Цитируемый фрагмент:
------------------------------------------------

Опубликовано в журнале Октябрь, номер 1, 2013
Литчасть
Борис МИНАЕВ
Кукловоды и куклы
Спектакль “Рамона” Тбилисского театра марионеток под руководством Резо Габриадзе – это третья постановка, которую мне удалось посмотреть. Каждый раз попасть к нему можно только чудом, каждый раз это безумно значимое событие, восторг, зрительские слезы. Рационально объяснить успех такого уровня и такого качества невозможно.
Актеры театра в черных костюмах и черных перчатках на черном-черном фоне управляют куклами прямо на наших глазах. Этот черный цвет для меня очень интересен. Сквозь театральный бинокль я пытался вглядеться в благородные, сдержанные грузинские лица кукловодов. Хорошие лица.
Театр марионеток со времен средневековья почти не изменился. Ну разве что тогда за сценой сидел человек, изображал разными голосами разных персонажей. Надрывался, бедняга. Сейчас, слава богу, существует звукозапись. За каждую куклу говорит “свой” актер (Чулпан Хаматова, Сергей Гармаш, Роман Карцев и другие), со своей неподражаемой интонацией, тембром голоса. Прекрасно подобрана музыка. Словом, чудеса техники коснулись и театра марионеток, конечно. Но в целом…
Даже сравнить нельзя с теми изменениями, которым подвергся театр человеческий. Там-то изменилось все: способы воздействия на зрителя, законы всех жанров. А марионетки все так же смешно дрыгаются, ведомые актерами в черных костюмах и черных перчатках, как и пятьсот лет назад. В этой черноте за полосой света есть оттенок древней магии. Из этой странной черноты приходит и другое – кукла из мертвой становится живой. В нее вдыхают жизнь, оживляют, происходит мистический акт, колдовство, шаманство а мы этого даже не понимаем.

------------------------------------------------

Исходные данные:

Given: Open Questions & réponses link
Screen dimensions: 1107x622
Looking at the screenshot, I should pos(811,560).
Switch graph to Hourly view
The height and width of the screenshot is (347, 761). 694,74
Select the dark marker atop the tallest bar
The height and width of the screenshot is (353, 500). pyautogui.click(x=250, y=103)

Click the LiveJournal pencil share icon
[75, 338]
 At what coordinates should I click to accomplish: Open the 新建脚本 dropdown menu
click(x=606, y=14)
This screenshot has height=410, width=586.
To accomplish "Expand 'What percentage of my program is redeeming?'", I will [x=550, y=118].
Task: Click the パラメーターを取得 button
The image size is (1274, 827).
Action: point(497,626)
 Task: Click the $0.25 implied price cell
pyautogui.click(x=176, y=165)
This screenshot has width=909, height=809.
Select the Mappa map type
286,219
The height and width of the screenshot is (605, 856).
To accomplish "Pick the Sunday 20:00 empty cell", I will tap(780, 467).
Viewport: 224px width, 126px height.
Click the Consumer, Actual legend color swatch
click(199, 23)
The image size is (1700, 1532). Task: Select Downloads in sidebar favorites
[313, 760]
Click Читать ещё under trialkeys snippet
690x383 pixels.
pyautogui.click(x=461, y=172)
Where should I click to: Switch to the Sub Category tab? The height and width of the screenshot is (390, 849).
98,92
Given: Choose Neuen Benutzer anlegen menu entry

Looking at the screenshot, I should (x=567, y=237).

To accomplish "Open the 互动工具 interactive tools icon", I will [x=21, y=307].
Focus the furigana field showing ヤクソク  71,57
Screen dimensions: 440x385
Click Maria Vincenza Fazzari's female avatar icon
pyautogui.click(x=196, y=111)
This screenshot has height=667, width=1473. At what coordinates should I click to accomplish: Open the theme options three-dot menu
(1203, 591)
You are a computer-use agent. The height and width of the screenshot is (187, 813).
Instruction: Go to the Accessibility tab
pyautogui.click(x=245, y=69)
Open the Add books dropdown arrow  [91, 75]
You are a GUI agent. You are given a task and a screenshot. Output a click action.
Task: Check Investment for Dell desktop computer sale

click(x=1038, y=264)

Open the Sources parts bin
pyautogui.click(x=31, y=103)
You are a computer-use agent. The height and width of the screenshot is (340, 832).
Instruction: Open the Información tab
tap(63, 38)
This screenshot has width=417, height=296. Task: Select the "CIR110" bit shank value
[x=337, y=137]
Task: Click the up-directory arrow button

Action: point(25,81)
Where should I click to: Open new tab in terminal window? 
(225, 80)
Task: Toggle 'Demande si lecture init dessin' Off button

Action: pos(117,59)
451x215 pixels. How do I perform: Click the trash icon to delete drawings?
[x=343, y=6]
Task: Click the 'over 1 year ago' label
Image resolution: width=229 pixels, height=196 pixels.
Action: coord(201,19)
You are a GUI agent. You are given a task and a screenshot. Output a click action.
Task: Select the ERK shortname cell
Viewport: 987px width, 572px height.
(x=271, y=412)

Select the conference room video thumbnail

------------------------------------------------

Письменное задание:
Пожалуйста, перепишите часть фрагмента о театре марионеток между «Опубликовано в журнале» и «такого качества невозможно.» включительно, заменив «восторг» на «ликование».

Полный ответ:
Опубликовано в журнале Октябрь, номер 1, 2013
Литчасть
Борис МИНАЕВ
Кукловоды и куклы
Спектакль “Рамона” Тбилисского театра марионеток под руководством Резо Габриадзе – это третья постановка, которую мне удалось посмотреть. Каждый раз попасть к нему можно только чудом, каждый раз это безумно значимое событие, ликование, зрительские слезы. Рационально объяснить успех такого уровня и такого качества невозможно.